The Respondent countered the Examiner's contentions, asserting that his disqualification policy conformed to the Canons. He explained that he and the other judges of the 8th Judicial District were informed of a lawsuit filed by the Hoover firm naming the district as a defendant. At that time, he and other judges expressed a concern that hearing cases from the Hoover firm would create an appearance of impropriety. Respondent therefore established his disqualification policy, refusing to hear cases from the Hoover firm. Respondent contends Judges Bengtson, Johnson, and Powers all initially advised the Hoover firm that they would not hear its cases.
There were different reasons for the disqualification with respect to Robertson. Respondent decided not to hear Robertson's cases because "Mr. Robertson had not been truthful with me and the requirement of candor to a tribunal I felt had been violated and considered actually filing a complaint with the disciplinary administrator." Respondent did not file a complaint, but did write to Robertson and explain he would no longer hear Robertson's cases.
Respondent sees nothing improper about his informed consent policy, likening it to a Canon 3F "remittal of disqualification." Respondent denied a personal bias or prejudice toward the Hoover firm, but admitted he expressed a personal bias toward Robertson. Respondent viewed the conflict with the Hoover firm as one of the firm's own making. In other words, because the Hoover firm filed the lawsuit, the firm created the conflict, and the firm had the burden of remedying the conflict. Respondent expressed the view that it was the responsibility of the attorneys involved to file a K.S.A. 20-311d disqualification motion if they had any problems with his policy. Respondent also expressed a concern that the attorneys were "judge shopping" or using his disqualification for a tactical advantage.
The Testimony
Administrative (Chief) Judge Michael Powers was called by Respondent. He testified that, although a concern was expressed about a conflict, none of the judges other than Respondent instituted a formal disqualification policy. Respondent did not discuss his policy with Judge Powers before implementing it. When asked about the lawsuit, Judge Powers stated the district's name was deleted from the caption of the suit shortly after it was filed. Judge Powers also testified that the petition did not name any specific judge of the district.
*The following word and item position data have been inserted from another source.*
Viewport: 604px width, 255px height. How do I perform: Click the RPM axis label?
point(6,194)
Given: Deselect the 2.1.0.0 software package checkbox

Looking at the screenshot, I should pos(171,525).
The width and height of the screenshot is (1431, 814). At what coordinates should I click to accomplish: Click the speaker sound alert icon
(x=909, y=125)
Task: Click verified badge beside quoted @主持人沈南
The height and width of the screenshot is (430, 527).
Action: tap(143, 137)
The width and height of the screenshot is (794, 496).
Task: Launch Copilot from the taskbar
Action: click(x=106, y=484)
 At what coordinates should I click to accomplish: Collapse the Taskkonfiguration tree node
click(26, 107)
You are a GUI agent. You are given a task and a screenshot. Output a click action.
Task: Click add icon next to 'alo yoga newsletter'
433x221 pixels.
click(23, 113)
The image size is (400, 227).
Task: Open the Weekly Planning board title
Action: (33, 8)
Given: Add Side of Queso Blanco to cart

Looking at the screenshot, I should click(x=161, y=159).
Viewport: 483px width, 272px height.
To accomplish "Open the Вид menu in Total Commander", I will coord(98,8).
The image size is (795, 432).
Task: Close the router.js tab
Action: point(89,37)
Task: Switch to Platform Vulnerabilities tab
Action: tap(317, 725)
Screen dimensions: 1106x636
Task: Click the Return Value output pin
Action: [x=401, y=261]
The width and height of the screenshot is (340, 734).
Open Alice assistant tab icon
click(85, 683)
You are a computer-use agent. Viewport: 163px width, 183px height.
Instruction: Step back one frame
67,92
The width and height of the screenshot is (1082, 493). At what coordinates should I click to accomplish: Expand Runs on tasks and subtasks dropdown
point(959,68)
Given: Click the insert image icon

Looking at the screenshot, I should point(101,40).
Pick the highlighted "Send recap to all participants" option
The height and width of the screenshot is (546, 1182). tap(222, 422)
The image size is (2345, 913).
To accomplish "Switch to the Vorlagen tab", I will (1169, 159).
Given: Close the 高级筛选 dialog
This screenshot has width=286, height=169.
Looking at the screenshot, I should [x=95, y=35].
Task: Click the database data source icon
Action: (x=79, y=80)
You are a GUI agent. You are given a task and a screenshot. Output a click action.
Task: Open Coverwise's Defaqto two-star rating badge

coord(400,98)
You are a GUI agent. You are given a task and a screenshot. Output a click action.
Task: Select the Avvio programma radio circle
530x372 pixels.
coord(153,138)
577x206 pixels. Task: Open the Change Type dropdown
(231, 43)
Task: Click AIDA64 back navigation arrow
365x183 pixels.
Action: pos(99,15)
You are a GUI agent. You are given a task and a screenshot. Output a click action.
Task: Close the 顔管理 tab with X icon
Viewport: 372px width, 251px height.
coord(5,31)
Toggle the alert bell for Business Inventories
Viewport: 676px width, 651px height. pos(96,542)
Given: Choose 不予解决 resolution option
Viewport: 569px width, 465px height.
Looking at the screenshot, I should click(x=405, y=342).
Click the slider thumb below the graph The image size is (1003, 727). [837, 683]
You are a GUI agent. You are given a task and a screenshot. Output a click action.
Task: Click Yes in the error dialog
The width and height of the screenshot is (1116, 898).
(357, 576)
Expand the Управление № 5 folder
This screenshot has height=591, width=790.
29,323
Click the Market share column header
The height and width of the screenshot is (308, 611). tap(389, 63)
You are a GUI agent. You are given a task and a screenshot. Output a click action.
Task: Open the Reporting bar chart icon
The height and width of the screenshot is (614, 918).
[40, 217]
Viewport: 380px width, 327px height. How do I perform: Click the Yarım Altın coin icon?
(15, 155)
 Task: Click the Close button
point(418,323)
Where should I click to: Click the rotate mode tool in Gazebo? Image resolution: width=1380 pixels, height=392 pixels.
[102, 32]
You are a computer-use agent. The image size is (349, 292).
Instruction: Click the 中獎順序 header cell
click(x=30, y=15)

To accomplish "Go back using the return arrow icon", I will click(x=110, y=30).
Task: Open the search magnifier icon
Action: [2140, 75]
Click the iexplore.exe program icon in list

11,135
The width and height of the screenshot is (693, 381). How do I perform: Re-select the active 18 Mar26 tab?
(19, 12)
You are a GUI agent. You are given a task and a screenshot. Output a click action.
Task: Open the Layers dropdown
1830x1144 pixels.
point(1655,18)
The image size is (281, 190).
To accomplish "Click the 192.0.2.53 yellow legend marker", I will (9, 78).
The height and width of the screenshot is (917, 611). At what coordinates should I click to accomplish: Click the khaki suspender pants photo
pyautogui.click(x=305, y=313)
Lawyers from the Hoover firm also testified. Pinaire first learned of Respondent's disqualification policy in December 1995 when he came before Respondent in a contested divorce case. Pinaire represented the husband, a soldier stationed in Korea. The soldier had traveled to Junction City from Korea for the hearing. Upon arriving at the courthouse for the hearing, Pinaire was informed Respondent would not hear the case. Pinaire contacted Judge Powers. Respondent then agreed to hear the soldier's testimony for preservation purposes only. The case was heard by Judge Scott 10 months later. The soldier traveled from Korea a second time to attend the contested hearing before Judge Scott. Respondent failed to inform Pinaire or the Hoover firm of his new policy before Pinaire and his client arrived at the courthouse for the hearing.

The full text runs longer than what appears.